Failed Looney Tunes Characters You Forgot About

Author

Christopher Pierce

Updated on February 13, 2026

Publish date: 2023-12-28

The first cartoon these gophers appeared in — 1947's "The Goofy Gophers" – was written by Bob Clampett, the guy who created Tweety Bird. So clearly he had a type: tiny, precocious animals who made life a living nightmare for an animal with the misfortune of being bigger and dumber than they.
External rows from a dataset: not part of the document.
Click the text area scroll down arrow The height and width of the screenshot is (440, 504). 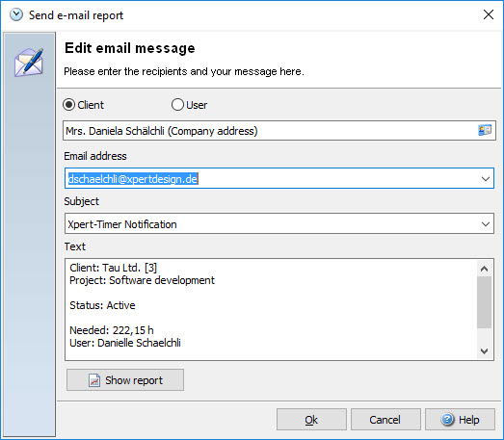[484, 351]
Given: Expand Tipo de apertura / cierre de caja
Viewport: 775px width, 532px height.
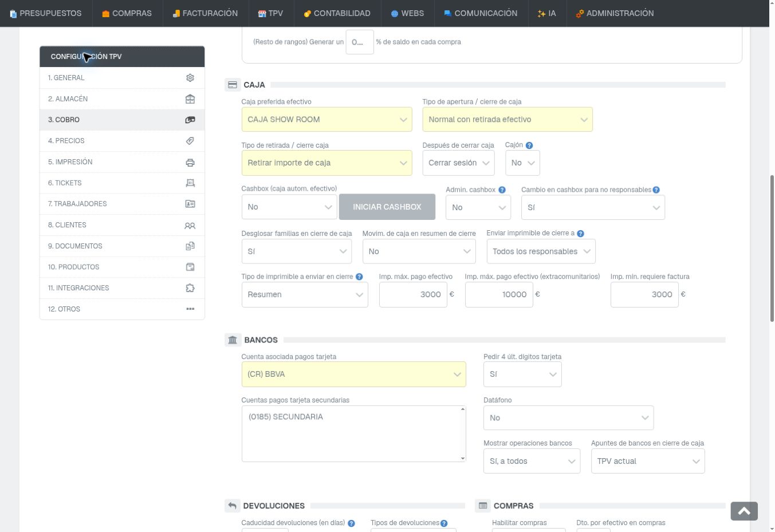Looking at the screenshot, I should pyautogui.click(x=508, y=120).
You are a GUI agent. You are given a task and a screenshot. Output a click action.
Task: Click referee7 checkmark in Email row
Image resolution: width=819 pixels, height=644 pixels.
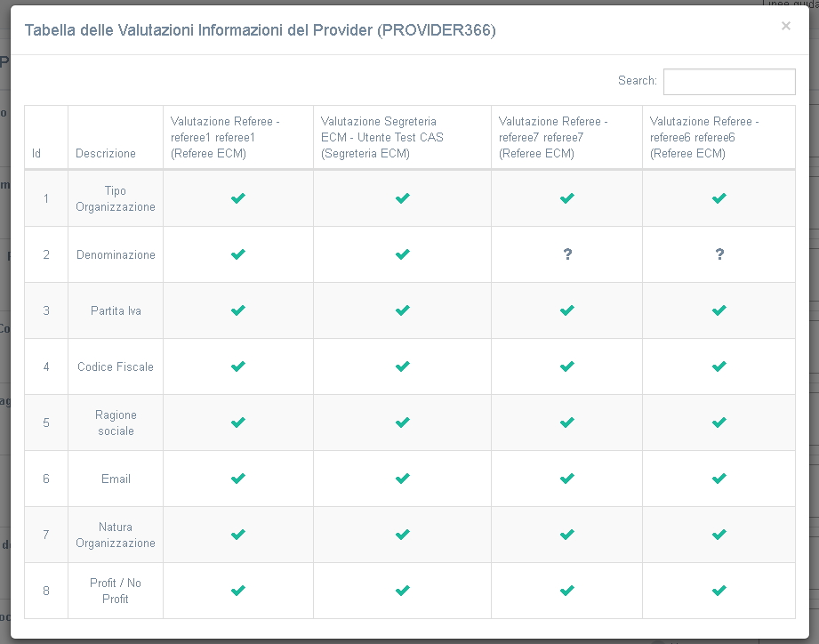pyautogui.click(x=567, y=479)
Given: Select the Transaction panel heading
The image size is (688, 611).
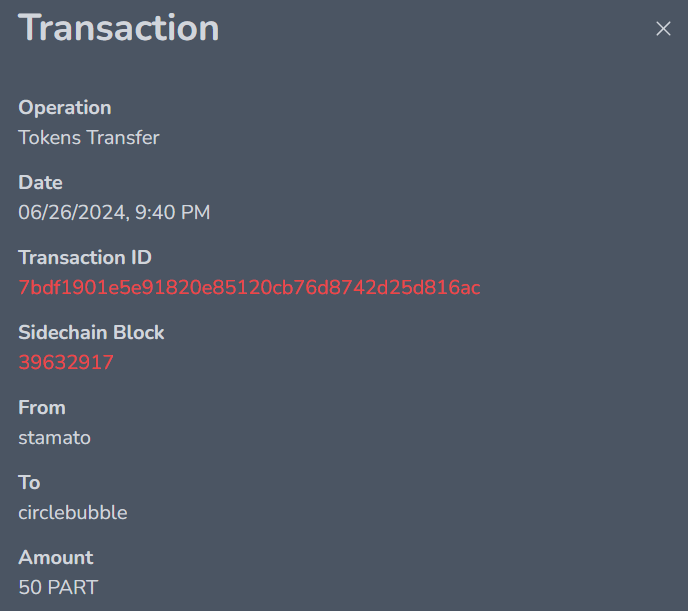Looking at the screenshot, I should (118, 28).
While Tweety made short work of Sylvester, the Goofy Gophers squared off against a dog, and then later Bugs Bunny, Elmer Fudd, and Daffy Duck. They just never clicked with audiences enough to become a big thing on their own, however, appearing in only eight pun-tastically titled shorts from 1947 to 1965, such as "I Gopher You," "Gopher Broke," and "Lumber Jerks." It was only when these cartoons showed up in TV cartoon compilations in the '60s that anyone even thought to give these also-rans actual names: Mac and Tosh. (As in, if you combine them you get "macintosh," not unlike the "chippendale" one gets from combining the names of the very similar-looking Disney rodent duo, Chip n' Dale.) The "Goofy Gophers" was merely shorthand that stuck.

At any rate, they were based on a turn-of-the-century comic strip about two ludicrous Frenchmen called Alphonse and Gaston. Like Mac and Tosh, they were overly polite to one another, quoted literature, and used big words. In short, they didn't quite fit the tried-and-true cartoon fare of one animal smashing the other with a mallet.